Индрик запел свою дивную песню, и под ее виолончельные звуки я медленно стянула с головы корону…
Я сидела перед персоником, вертя в руках пластмассовый обруч. В ушах у меня все еще звучали и затихающая Иидрикова песня без слов, и чудесное предсказание Мерлина, и баллада о принцессе-страннице. Это был мой лучший выход в Реальность, самый «реальный», говоря бабушкиным языком. Но я уже поняла, что в Реальность я никогда больше выходить не стану. И не потому, что моя бабушка прожила прекрасную и полную приключений жизнь без всякой Реальности, и не потому, что кормить живых куриц интересней и опасней, чем пленять драконов. Я и сама не понимала, что произошло со мной, но мысль о курах потянула за собой другую, которая, если бы я вздумала поделиться ею с бабушкой, звучала бы примерно так: я вылупилась из Реальности, с благодарностью отбросила осколки скорлупы и теперь буду жить на воле. Я сняла свое золотое платье, надела халат и отправилась в курятник: к этому времени у нас появились цыплята, и надо было их покормить перед сном.
Глава 6
– Бабушка, расскажи мне, как ты вылечила дедушку от рака? – попросила я в один из ближайших вечеров, когда мы с бабушкой пили чай в ее комнате. – Ты обещала.

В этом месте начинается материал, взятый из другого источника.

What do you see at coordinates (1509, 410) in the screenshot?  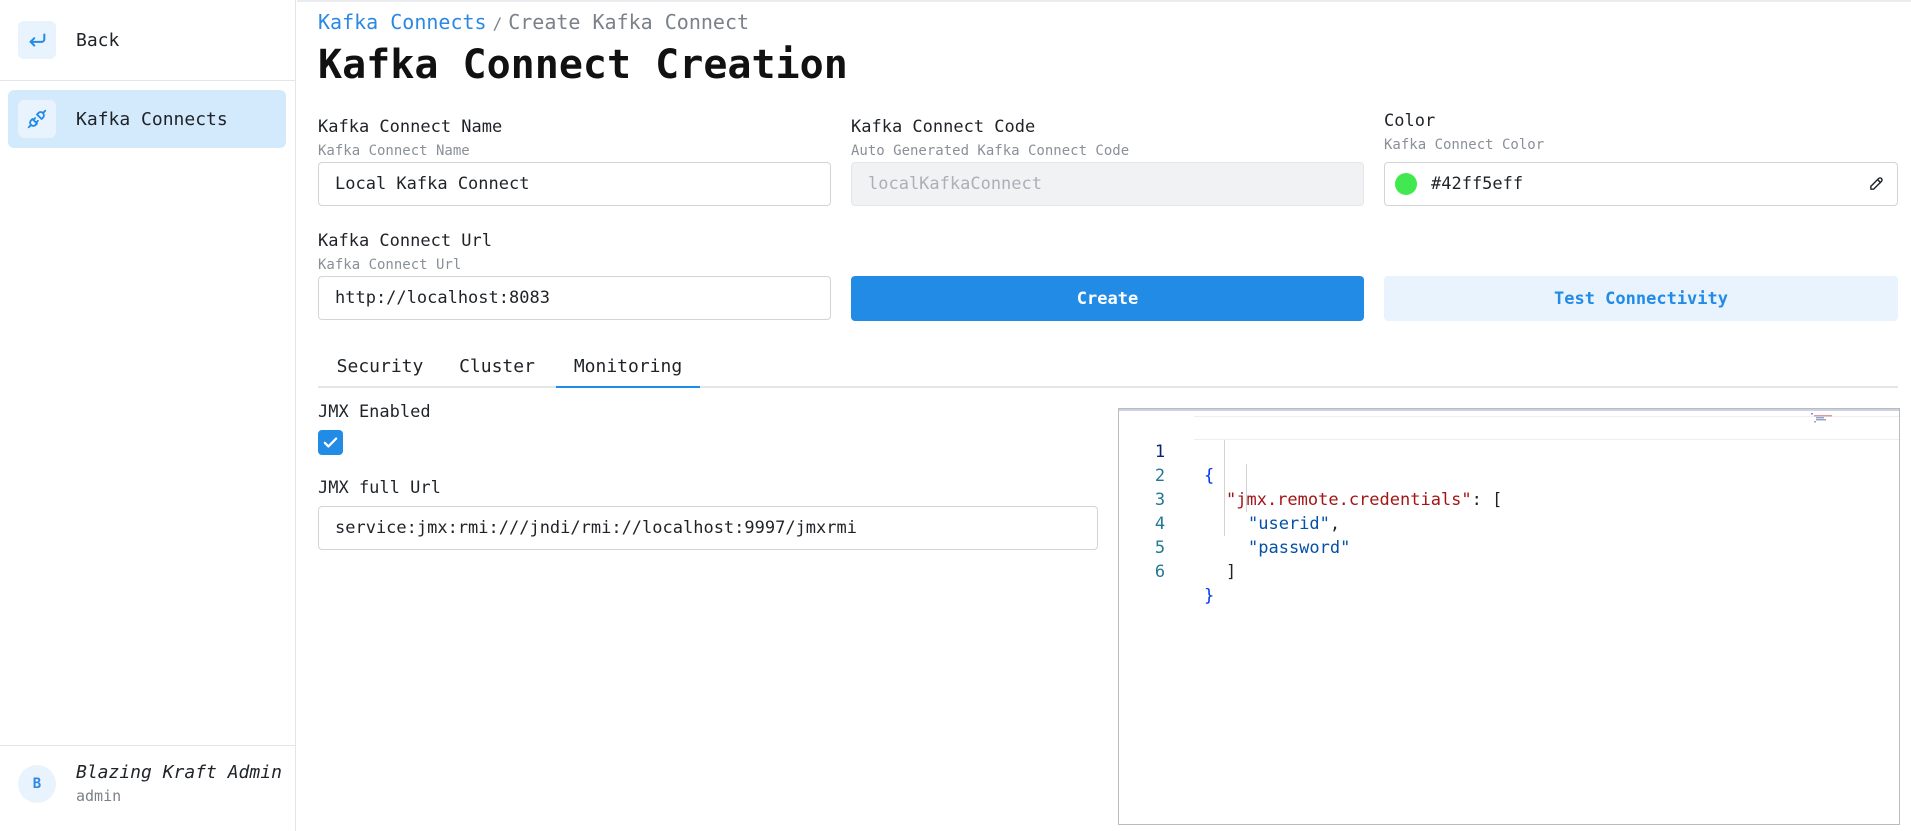 I see `editor-top-border` at bounding box center [1509, 410].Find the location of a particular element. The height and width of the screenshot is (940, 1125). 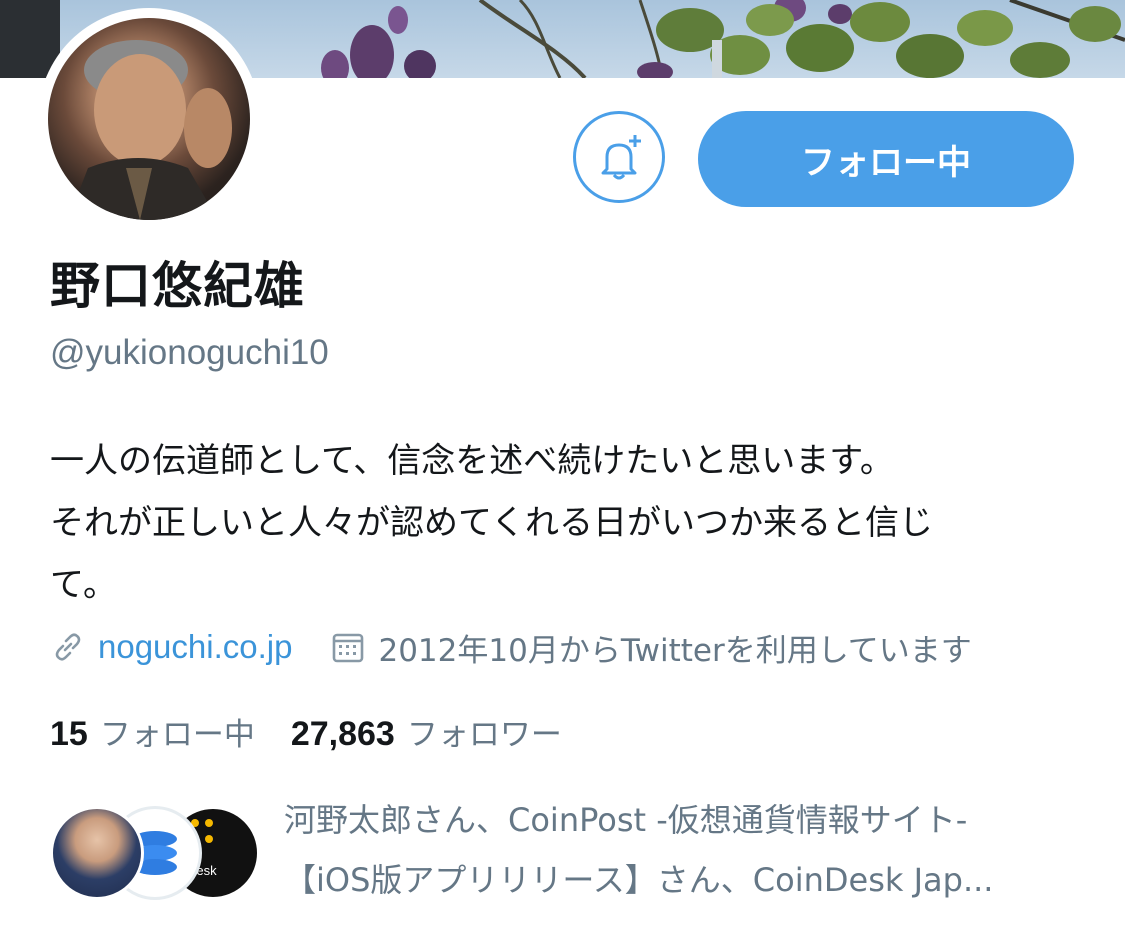

profile-handle: @yukionoguchi10 is located at coordinates (190, 352).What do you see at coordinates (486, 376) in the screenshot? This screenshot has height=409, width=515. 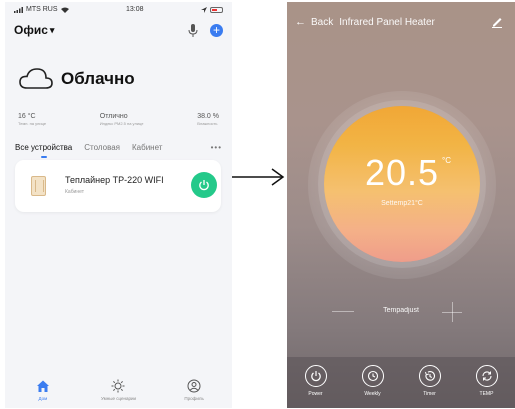 I see `refresh-icon` at bounding box center [486, 376].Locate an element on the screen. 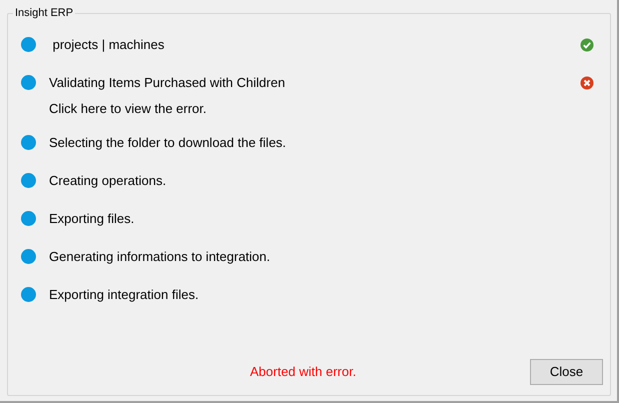 This screenshot has width=619, height=403. step-label: Selecting the folder to download the files. is located at coordinates (168, 143).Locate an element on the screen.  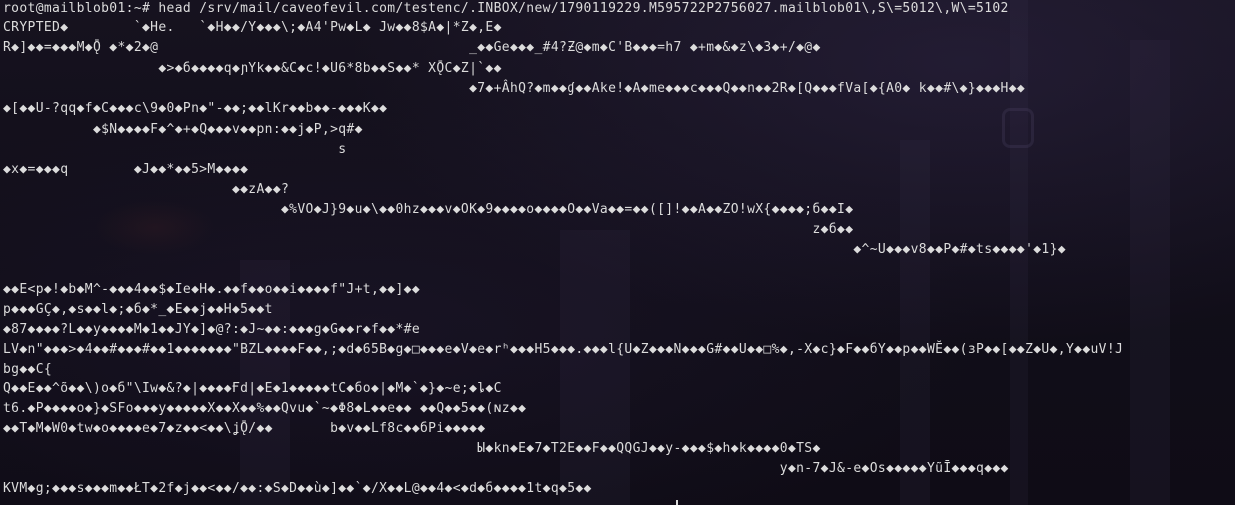
terminal-cursor is located at coordinates (677, 502). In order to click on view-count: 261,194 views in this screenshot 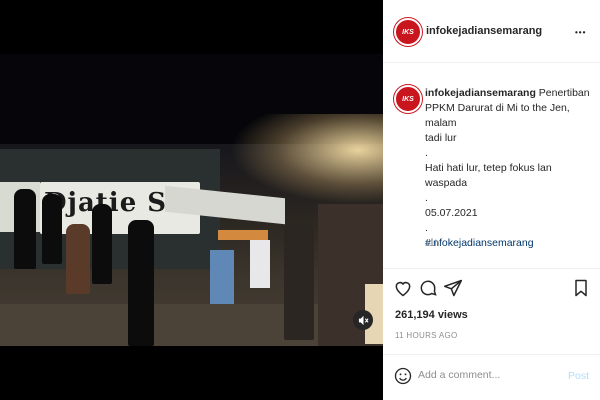, I will do `click(432, 315)`. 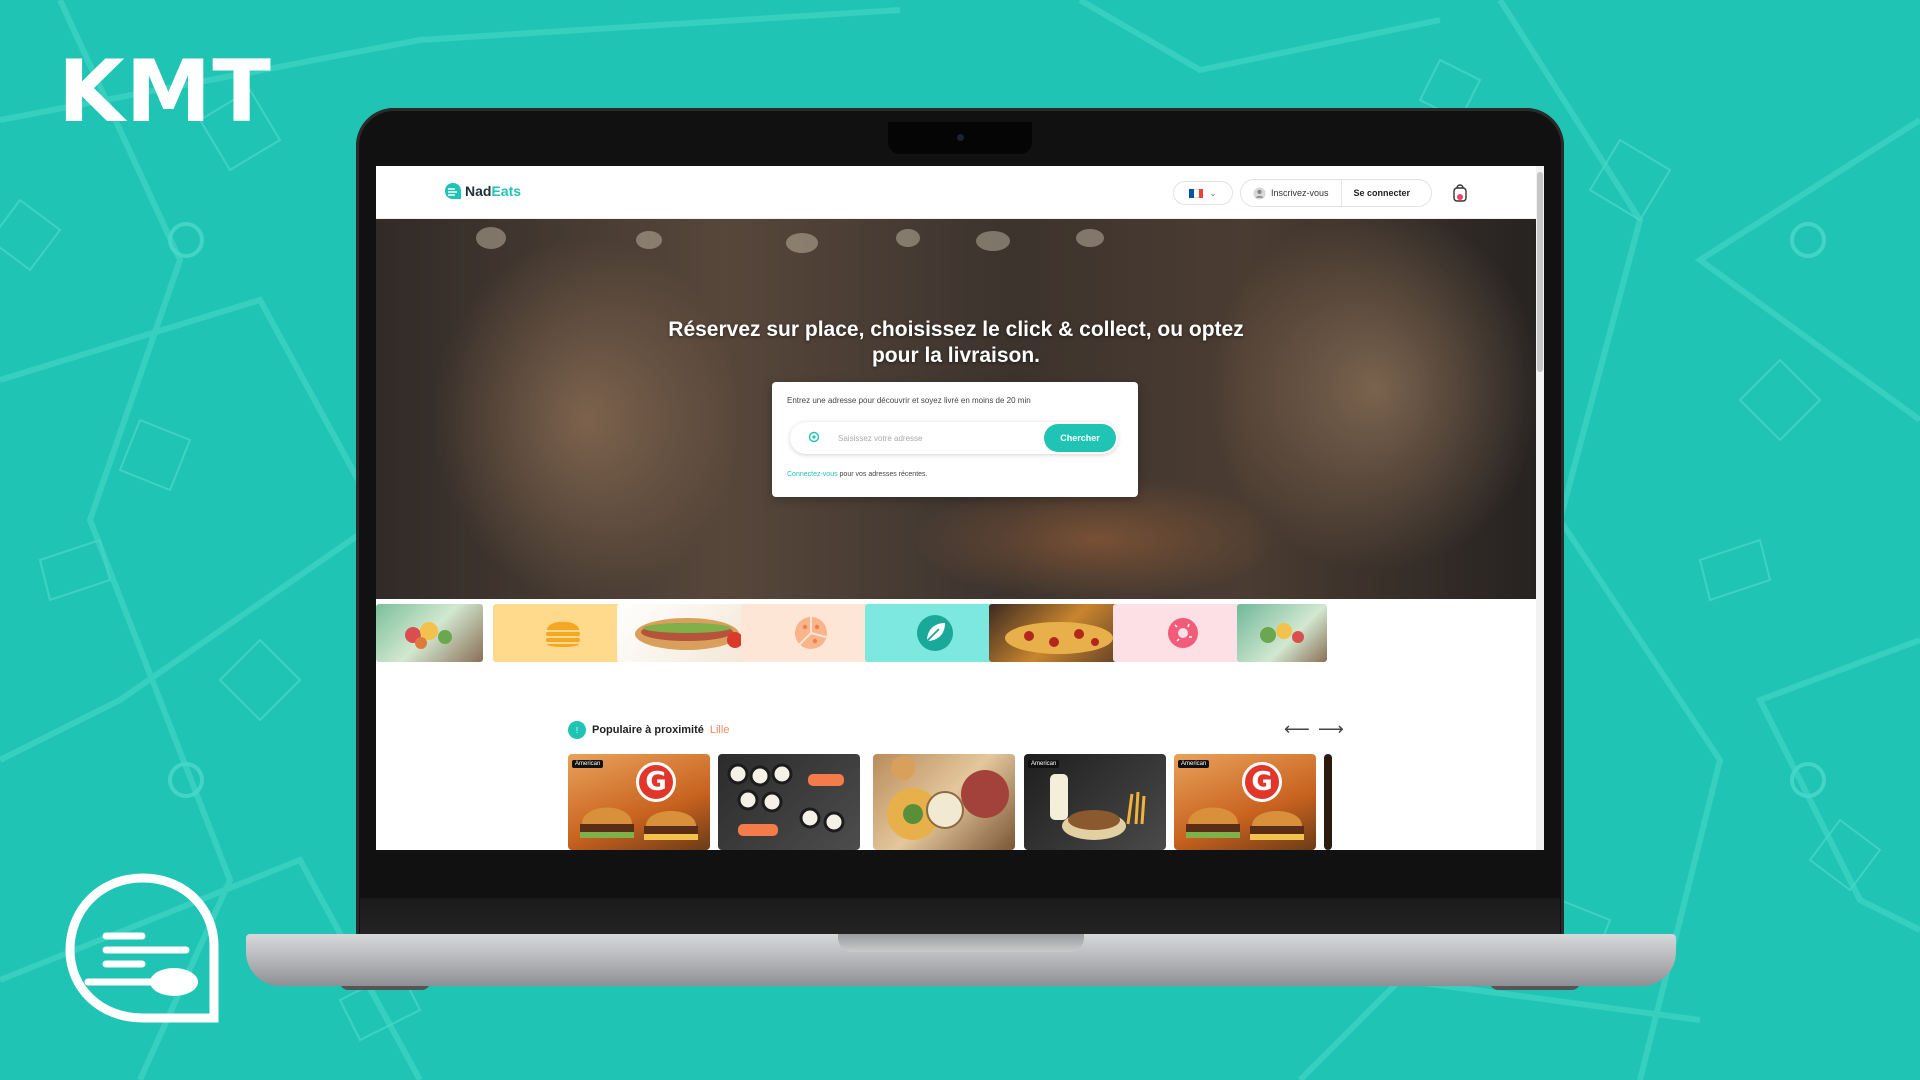 I want to click on popular-badge: !, so click(x=577, y=730).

– Да, я не забыла. Ну, слушай. Как ты знаешь, мы с твоим будущим дедом познакомились в Париже и полюбили друг друга. Мы сняли квартирку с мастерской на бульваре Пастера и поселились вместе. Мы были небогаты и перебивались с хлеба на кока-колу, но жили весело. Я работала в русской эмигрантской газете и получала гроши, а Илиас за такие же гроши оформлял греческий журнал. Мне было тогда тридцать лет, а он был на два года старше. У нас никогда не заходил разговор о браке, да и вообще о каком-то общем будущем; мы просто жили рядом, как две птицы сидят на одной ветке. Мне хотелось перебраться в Германию и работать на русском радио – была такая радиостанция в Мюнхене, она называлась «Свобода», и у меня там были друзья. Какие планы были тогда у Илиаса, я и теперь не знаю. Я тогда не подозревала, что он был сыном одного из самых крупных греческих богачей; я только знала, что он поссорился с отцом и не поддерживает отношений с семьей. В Германию он со мной ехать категорически отказывался, потому что любил Париж. Подозреваю, что меня он тогда не слишком сильно любил. Но через полгода все перевернулось в нашей жизни. Илиас заболел гриппом, потом грипп перешел, как мы тогда думали, в бронхит; прошел месяц, другой, а он все кашлял и кашлял. Я буквально силой отвела его к врачу, и через неделю мы уже точно знали, что у него запущенный рак легких с метастазами по всему организму. Врачи определили, что жить ему осталось не больше года. Он совершенно упал духом и приготовился к смерти. Его положили в больницу, начали облучать, но надежды на благополучный исход не давали. И вот тогда я решила, что не позволю ему умереть. Чтобы разговаривать о нем с врачами на правах супруги и принимать решения, я предложила ему зарегистрировать наш брак. «Я плохой, но все-таки христианин, – сказал Илиас. – Если ты не боишься связать судьбу с умирающим, то пусть это будет церковный брак». Нас обвенчали прямо в больнице, а уже потом мы зарегистрировали наш брак в мэрии. На венчание мы, естественно, никого специально не приглашали, но в это время в Париж из Мюнхена приехала моя подруга Альбина – девица весьма авантюрного склада. Ты должна ее помнить: она часто навещала нас, пока не уехала насовсем в Петербург. Мы с ней подружились еще в России и продолжали Дружить в эмиграции. Она жила в Мюнхене и работала на радиостанции «Свобода», куда сманивала и меня. Вот она и была нашей свидетельницей на этой грустной свадьбе, а другим свидетелем был лечащий врач Илиаса.